The new darling of American tennis, 20-year-old Ben Shelton, will play in the US Open semi-finals after he eliminated compatriot Frances Tiafoe on Tuesday night.
After 19-year-old Coco Gauff reached the women’s semi-finals earlier in the day, this US Open is becoming a hugely encouraging tournament for the next generation of Americans. Collectively, they are doing their utmost to fill the hole left by Serena Williams’s retirement last year.
While Gauff came into New York as one of the favourites here, Shelton was a rank outsider. Since an eye-catching breakthrough at January’s Australian Open, where he reached the quarter-finals of what was only his second major event, he had gone through such a lean spell that he won only seven of his next 25 matches on the main tour.
But there must be something about the big stadia which ignites his fire. Shelton struck exactly 50 clean winners in his 6-2, 3-6, 7-6, 6-2 victory over Tiafoe, who responded with an uneven, faltering performance. As a result, Shelton’s win-loss record in the majors this year now stands at 9-1, while in other tour events he has gone 8-20.

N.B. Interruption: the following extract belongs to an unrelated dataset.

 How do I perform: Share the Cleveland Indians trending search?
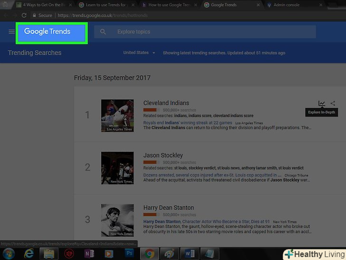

After the players had shared the first two sets of this quarter-final, the result was always likely to hinge on the third. Here was a bizarre and inexplicable passage of play that at one stage featured six breaks of serve in the space of eight games, and which also saw Shelton waste a set point in the tie-break when he hit consecutive double-faults.
At the time, Shelton’s missed serves seemed to represent a failure of nerve. Yet he redeemed himself immediately when he struck the shot of the night – watch below – on the very next point: a huge forehand return of serve that flew for a clean winner. Two points later he had wrapped up the third set, and Tiafoe folded quickly in the fourth to conclude the contest.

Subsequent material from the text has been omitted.